Changes and Challenges…and the Dust of Eternity
One of my favorite talks of all time is called “The Abundant Life”. In this conference address, Elder Wirthlin explains his recipe for being truly happy by filling your life with faith and service. He also utters the memorable line that we are “made of the dust of eternity as much as of the dust of the earth”. Our potential exceeds anything we can imagine, if we can only see ourselves the way the Lord sees us and allow Him to work in our lives. Elder Wirthlin shares the story of Snowman, a decrepit old plow horse, sold for virtually nothing to a riding teacher who saved it from the slaughter house out of pity. When the horse kept disappearing from its pasture, the new owner discovered that this flea-bitten horse could effortlessly clear any fence. The horse looked like a worthless animal, but became a famous national jumping champion. In the same way, the people of David’s day saw only a young shepherd boy, but the Lord saw a king and a prophet. Joseph of Egypt was looked upon as a slave, but the Lord called him to be a seer. Where we sometimes only view the outward appearance, the Lord perceives eternal potential.
This talk touched me so deeply because it was given right around the time that my own life changed dramatically: In October of 2006, I was called as Relief Society President. I did not see myself as the ideal candidate for this position by any stretch of the imagination. I was only 36 years old, with six young children living at home, including 3 year old twins, and a husband who traveled out of town on business virtually every week. I didn’t particularly enjoy cooking and had never cooked for anyone outside of my immediate family. I couldn’t sew or quilt. I had zero talent in home decorating or crafts of any kind. I didn’t like change, felt uncomfortable meeting new people, and awkwardly avoided hugging others (I blame this on my German heritage, we are a rather stiff and proper people, for the most part). The thought of seeing a dead body or participating in a funeral terrified me. Lastly, I had mostly been teaching Primary since joining the church and had no leadership experience to speak of. I could only see myself as a stay-at-home mother with few talents, who often felt like she didn’t fit in, but the Lord saw a future Relief Society President.

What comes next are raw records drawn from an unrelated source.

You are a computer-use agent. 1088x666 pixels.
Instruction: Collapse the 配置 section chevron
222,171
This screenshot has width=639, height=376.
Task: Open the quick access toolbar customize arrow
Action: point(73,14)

So trusting in the Lord, I accepted my new assignment. Over the next seven years, my faith in the Lord grew immeasurably, as I learned to love and serve the sisters with all my heart. I served alongside three different bishops, had three first counselors, four second counselors, and multiple secretaries. With the constant turnover in our military ward, visiting teaching routes had to be adjusted virtually every month. I learned to delegate, recognizing and appreciating the talents of others as I organized many Relief Society activities, dinners, and service projects. For one whole Relief Society additional meeting, I walked on a broken foot the entire night. With my counselors, I cooked for three general authorities and 100 missionaries, all on short notice. We made numerous baby blankets and baked countless cookies to welcome new members to the ward. We became fearless about knocking on doors, trying to find those who didn’t attend. We cleaned homes and bought Christmas presents for those without funds. With the loving guidance of more experienced sisters, I overcame my fears and learned to dress sisters for burial; experiencing this as one of the sweetest services we can perform for those ready to meet their Heavenly Father. A house burned down, ward boundaries were re-aligned twice, and a bishop deployed to Afghanistan for six months, requiring detailed daily email updates on the state of the ward. Serving the Lord and the sisters was a joy and a privilege and a never-ending adventure. (But I still don’t do crafts, period!)
Last month I was released from service in the Relief Society and immediately asked to teach early morning seminary. Again, I feel utterly inadequate. I can’t stress enough that I am NOT a morning person. My teenage daughter has probably arrived at seminary on time a grand total of five times during the past year. I’m not sure I have ever truly immersed myself in the scriptures sufficiently to teach with competence. I haven’t worked with the youth before, my own children excluded. Speaking of my children, I still have three elementary and middle school children who now need to get ready for school on their own, since their father still travels. I see a sister in need of rest, but the Lord believes that I can be a valiant seminary teacher. I reread my favorite Elder Maxwell quote on my refrigerator, “The Lord is not interested in our abilities or inabilities as much as he is interested in our availability. And if we show him our dependability, He will take care of our capability.” Apparently, I am available each morning before school starts and the Lord can depend on me to study the scriptures and love His children. I trust in the Lord’s promise that “if ye will have faith in me ye shall have power to do whatsoever thing is expedient in me.” (Moroni 7:33) Even if this promise requires getting up at 5am every day! Moving forward in faith, I believe that with the Lord, all things are possible. When we follow Him and do what He has asked us to do, we can fulfill our eternal potential and truly become His sons and His daughters and live the abundant life.